PASSAGE SHOWN —
When I simulate grasping of objects with the Robotiq 2F-140 gripper the gripper closing mechanism exhibits oscillatory low friction behavior as you can see in this video. The two finger pads bounce back heavily after impact with the rigid object hydroelastic compliant objects (same happens with a high hydroelastic modulus “rigid” and low to medium hydroelastic modulus).

While in reality the gripper closes quite slowly and does not normally oscillate (the finger pads do not bounce back).

DATASET EXTRACT —
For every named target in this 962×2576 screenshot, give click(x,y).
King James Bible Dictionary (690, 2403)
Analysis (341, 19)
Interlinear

YOUR INSTRUCTIONS — Reproduce the gripper simulation passage between "When I simulate" and "not bounce back).", inclusive, swapping "gripper" for "end effector" throughout.

ANSWER FOR THIS EXERCISE —
When I simulate grasping of objects with the Robotiq 2F-140 end effector the end effector closing mechanism exhibits oscillatory low friction behavior as you can see in this video. The two finger pads bounce back heavily after impact with the rigid object hydroelastic compliant objects (same happens with a high hydroelastic modulus “rigid” and low to medium hydroelastic modulus).

While in reality the end effector closes quite slowly and does not normally oscillate (the finger pads do not bounce back).